Yo no tenía lo que llaman visión macro de las cosas. Por esa misma razón, supongo, me exponía más de lo que habría hecho, de haber estado consciente: me exponía como alguien realmente comprometido, como alguien preparado a morir por su país. Yo no sabía que existía esa posibilidad. A mediados del quinto año, en esa época en la que ya uno casi ni tiene clases, y va a la universidad a perder el tiempo y deambular por los pasillos, la sección juvenil del partido (porque todo movimiento estudiantil, al final, es eso, un partido) me llamó para que me integrara a sus actividades. Después de un par de semanas entendí (bastante pronto para mi usual lentitud en captar las cosas, como hemos visto), que me buscaban para que fuera algo así como una especie de Secretario Regional de esa sección juvenil del partido. En los partidos políticos, uno es “juvenil” hasta que ronda los treinta y cinco años, así que, de haber tenido un poco más de experiencia en la vida, me habría dado cuenta de que aquello era una oferta inusual. No era ése el caso, y yo sólo pensé que ése era un trabajo, tan bueno como cualquier otro.

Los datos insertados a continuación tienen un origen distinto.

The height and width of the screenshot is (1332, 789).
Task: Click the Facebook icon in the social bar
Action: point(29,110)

No lo era, con exactitud, pero cómo podía yo saberlo.

Cerca de la fecha de mi graduación la situación del país cambió bruscamente, o al menos así lo sentí yo. Quién sabe si todo aquello podía preverse, desde el punto de vista de un analista político o alguien similar: para mí, sólo existió el anuncio de una serie de medidas económicas, luego una oleada de disturbios, y posteriormente un intento de golpe de estado que fue rápidamente sofocado por la Fuerza Armada. Según me dijeron, “los estudiantes” estaban detrás de aquello. Yo no me enteré de nada, estaba en Margarita celebrando mi graduación con la que tenía de novia para ese entonces: sofocado el golpe e inocente de la vida, me regresé a Caracas en cuanto me fue posible, para estar con mi familia y evitarle a mi madre sus usuales crisis de nervios, y me agarró la inteligencia a seis cuadras de mi casa.

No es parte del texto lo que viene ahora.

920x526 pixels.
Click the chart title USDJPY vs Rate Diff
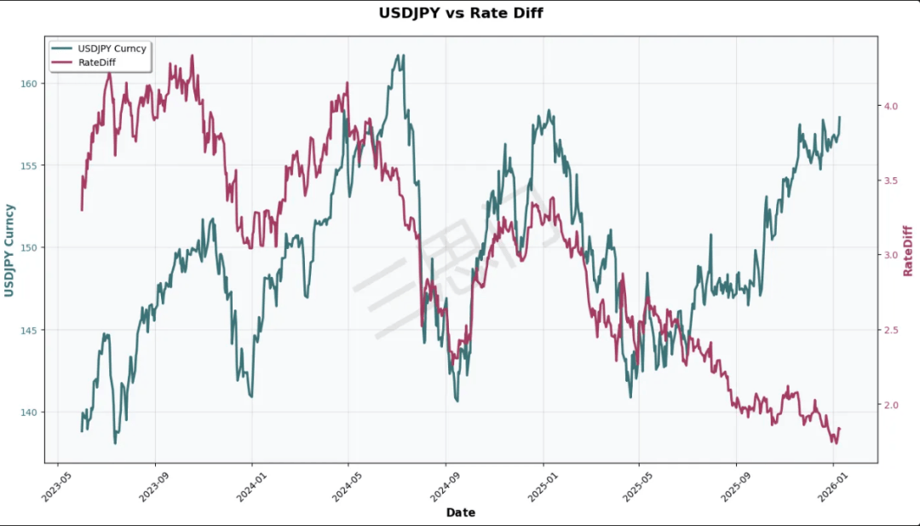click(460, 13)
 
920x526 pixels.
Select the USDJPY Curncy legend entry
click(112, 49)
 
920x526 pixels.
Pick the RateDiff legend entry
click(96, 62)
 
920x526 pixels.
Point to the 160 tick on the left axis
click(28, 83)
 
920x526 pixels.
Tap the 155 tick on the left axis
click(28, 165)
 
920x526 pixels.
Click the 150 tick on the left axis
click(28, 248)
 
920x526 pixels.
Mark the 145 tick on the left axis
click(28, 330)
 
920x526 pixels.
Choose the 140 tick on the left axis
click(28, 413)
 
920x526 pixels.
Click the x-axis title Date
click(460, 513)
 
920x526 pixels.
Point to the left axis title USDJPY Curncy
click(9, 251)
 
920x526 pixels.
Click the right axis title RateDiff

Por supuesto, a la inteligencia, es vano tratar de explicarles cualquiera de estas cosas: lo de ellos es puro nombre. Están convencidos de que sé cosas, de que participé en conspiraciones, de que mi desaparición servirá de ejemplo para que mis compañeros se dejen de pendejadas, como ellos dicen. Me imagino que moriré como un mártir, porque para ellos no existe la noción de que no les he dicho nada ni he delatado a nadie, a pesar de la tortura, por la sencilla razón de que no sé absolutamente nada. Supongo que el poder de la televisión es mayor de lo que pensaba: ellos me vieron en el noticiero y me colgaron automáticamente el letrerito de líder, y así van las cosas.

Lo que más me preocupa, después de todo esto, es mi mamá y el hecho de que no estoy realmente preso, sino desaparecido. No hay un juicio, no hay un expediente, nadie sabrá decirle dónde estoy, quién me tiene, qué se supone que hice ni a dónde arrojaron mi cadáver. Y al final todo era por ella, por mis ganas de cumplir su deseo de tener un hijo Doctor. Total que ahora, aquí sentado contando los barrotes una y otra vez mientras espero el momento de mi ejecución, no puedo sino preguntarme qué habría sido distinto si hubiera hecho caso a los consejos de mi padre, y hubiera elegido estudiar medicina.